Exercise: From the records below, pull each line that has "João".

Provided data:
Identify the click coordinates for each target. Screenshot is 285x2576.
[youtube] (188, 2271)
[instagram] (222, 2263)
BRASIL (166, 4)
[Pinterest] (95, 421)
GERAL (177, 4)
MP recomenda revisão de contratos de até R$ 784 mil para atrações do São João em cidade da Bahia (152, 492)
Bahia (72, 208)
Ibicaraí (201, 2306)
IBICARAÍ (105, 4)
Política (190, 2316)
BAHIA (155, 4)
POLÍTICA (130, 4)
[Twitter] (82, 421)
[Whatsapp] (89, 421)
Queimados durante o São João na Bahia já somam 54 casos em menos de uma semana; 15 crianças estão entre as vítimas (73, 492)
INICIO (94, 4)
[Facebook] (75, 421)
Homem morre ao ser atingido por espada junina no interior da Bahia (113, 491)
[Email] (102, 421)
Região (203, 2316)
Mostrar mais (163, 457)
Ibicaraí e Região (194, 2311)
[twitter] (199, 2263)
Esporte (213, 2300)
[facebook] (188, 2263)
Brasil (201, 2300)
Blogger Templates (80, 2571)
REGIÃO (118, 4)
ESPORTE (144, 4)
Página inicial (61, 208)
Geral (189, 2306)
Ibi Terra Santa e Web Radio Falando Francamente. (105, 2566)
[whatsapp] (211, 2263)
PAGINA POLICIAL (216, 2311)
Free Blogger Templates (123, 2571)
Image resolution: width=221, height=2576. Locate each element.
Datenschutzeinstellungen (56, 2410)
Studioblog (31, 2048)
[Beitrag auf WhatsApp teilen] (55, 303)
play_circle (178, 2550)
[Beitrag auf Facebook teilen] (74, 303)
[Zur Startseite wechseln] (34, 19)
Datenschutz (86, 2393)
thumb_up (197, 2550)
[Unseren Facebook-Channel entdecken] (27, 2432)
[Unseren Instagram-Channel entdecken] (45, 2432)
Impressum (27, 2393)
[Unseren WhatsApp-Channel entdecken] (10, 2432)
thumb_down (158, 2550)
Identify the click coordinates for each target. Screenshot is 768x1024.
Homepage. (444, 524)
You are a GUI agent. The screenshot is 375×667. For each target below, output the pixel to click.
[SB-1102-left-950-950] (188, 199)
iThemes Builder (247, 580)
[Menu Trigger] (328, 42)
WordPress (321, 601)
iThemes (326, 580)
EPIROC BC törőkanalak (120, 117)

Written answer:
MP recomenda revisão de contratos de até R$ 784 mil para atrações do São João em cidade da Bahia (152, 492)
Queimados durante o São João na Bahia já somam 54 casos em menos de uma semana; 15 crianças estão entre as vítimas (73, 492)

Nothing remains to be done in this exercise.